Exercise requirements – Below are entries. Reproduce exactly the lines between the line holding "Task: Click review ID 103890602 cell" and the line holding "Given: Click the floating mobile phone icon", inclusive, and only those.

----

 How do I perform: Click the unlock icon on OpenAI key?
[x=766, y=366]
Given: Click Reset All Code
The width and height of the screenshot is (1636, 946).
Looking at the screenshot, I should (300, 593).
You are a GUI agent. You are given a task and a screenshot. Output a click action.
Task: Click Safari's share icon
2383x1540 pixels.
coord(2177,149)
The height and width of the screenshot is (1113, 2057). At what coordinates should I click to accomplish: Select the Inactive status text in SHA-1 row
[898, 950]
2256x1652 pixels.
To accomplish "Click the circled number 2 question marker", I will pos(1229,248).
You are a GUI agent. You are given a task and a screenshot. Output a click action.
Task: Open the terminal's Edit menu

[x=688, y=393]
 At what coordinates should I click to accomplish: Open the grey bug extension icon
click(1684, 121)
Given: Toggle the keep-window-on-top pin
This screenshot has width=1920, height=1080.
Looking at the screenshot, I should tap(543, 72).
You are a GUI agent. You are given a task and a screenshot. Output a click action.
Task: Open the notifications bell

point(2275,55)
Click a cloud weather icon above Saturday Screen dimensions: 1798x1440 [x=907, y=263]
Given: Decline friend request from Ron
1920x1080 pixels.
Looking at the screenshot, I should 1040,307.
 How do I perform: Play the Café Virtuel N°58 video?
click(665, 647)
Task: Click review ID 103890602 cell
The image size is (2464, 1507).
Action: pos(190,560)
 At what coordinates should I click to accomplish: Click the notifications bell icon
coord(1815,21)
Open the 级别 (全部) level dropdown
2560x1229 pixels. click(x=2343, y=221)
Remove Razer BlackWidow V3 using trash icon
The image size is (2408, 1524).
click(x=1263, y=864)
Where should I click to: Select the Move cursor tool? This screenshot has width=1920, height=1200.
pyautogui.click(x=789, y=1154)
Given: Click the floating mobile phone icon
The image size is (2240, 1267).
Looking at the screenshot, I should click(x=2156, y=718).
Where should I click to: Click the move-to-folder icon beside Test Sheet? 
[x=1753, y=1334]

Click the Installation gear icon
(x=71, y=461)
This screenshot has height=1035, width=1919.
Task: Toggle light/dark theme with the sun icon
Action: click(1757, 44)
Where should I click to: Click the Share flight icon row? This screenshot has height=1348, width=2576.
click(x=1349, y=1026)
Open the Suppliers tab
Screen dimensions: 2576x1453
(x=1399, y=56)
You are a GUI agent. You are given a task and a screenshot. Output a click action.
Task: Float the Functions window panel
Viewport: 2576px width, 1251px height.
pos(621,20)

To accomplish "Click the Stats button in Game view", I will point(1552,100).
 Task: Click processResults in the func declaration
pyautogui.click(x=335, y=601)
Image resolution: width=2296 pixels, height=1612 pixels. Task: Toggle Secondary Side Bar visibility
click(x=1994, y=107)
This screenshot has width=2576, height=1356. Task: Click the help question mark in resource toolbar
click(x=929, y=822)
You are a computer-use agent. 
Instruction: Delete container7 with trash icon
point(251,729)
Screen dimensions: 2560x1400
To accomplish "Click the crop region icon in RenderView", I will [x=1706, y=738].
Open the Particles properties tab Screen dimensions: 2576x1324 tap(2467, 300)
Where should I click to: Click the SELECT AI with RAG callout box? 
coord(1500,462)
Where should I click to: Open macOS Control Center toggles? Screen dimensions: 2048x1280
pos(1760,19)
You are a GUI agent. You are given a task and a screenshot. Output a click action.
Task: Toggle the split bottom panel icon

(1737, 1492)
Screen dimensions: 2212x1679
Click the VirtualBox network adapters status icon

----

Exercise answer –
Task: Click review ID 103890602 cell
The image size is (2464, 1507).
Action: pos(190,560)
 At what coordinates should I click to accomplish: Click the notifications bell icon
coord(1815,21)
Open the 级别 (全部) level dropdown
2560x1229 pixels. click(x=2343, y=221)
Remove Razer BlackWidow V3 using trash icon
The image size is (2408, 1524).
click(x=1263, y=864)
Where should I click to: Select the Move cursor tool? This screenshot has width=1920, height=1200.
pyautogui.click(x=789, y=1154)
Given: Click the floating mobile phone icon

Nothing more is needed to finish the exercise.